-- Source information follows --

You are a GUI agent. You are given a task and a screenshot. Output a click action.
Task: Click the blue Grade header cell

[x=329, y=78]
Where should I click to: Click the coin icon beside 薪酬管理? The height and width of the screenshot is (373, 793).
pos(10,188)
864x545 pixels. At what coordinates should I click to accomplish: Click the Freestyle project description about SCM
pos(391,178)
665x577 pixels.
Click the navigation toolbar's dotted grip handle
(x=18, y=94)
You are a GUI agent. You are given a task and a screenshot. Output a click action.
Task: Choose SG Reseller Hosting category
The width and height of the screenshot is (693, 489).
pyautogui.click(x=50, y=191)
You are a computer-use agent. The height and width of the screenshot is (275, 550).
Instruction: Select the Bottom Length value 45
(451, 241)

-- Source information concluded --

What you will do:
Each entry above must be retyped exactly.

The completed task:
You are a GUI agent. You are given a task and a screenshot. Output a click action.
Task: Click the blue Grade header cell

[x=329, y=78]
Where should I click to: Click the coin icon beside 薪酬管理? The height and width of the screenshot is (373, 793).
pos(10,188)
864x545 pixels. At what coordinates should I click to accomplish: Click the Freestyle project description about SCM
pos(391,178)
665x577 pixels.
Click the navigation toolbar's dotted grip handle
(x=18, y=94)
You are a GUI agent. You are given a task and a screenshot. Output a click action.
Task: Choose SG Reseller Hosting category
The width and height of the screenshot is (693, 489).
pyautogui.click(x=50, y=191)
You are a computer-use agent. The height and width of the screenshot is (275, 550).
Instruction: Select the Bottom Length value 45
(451, 241)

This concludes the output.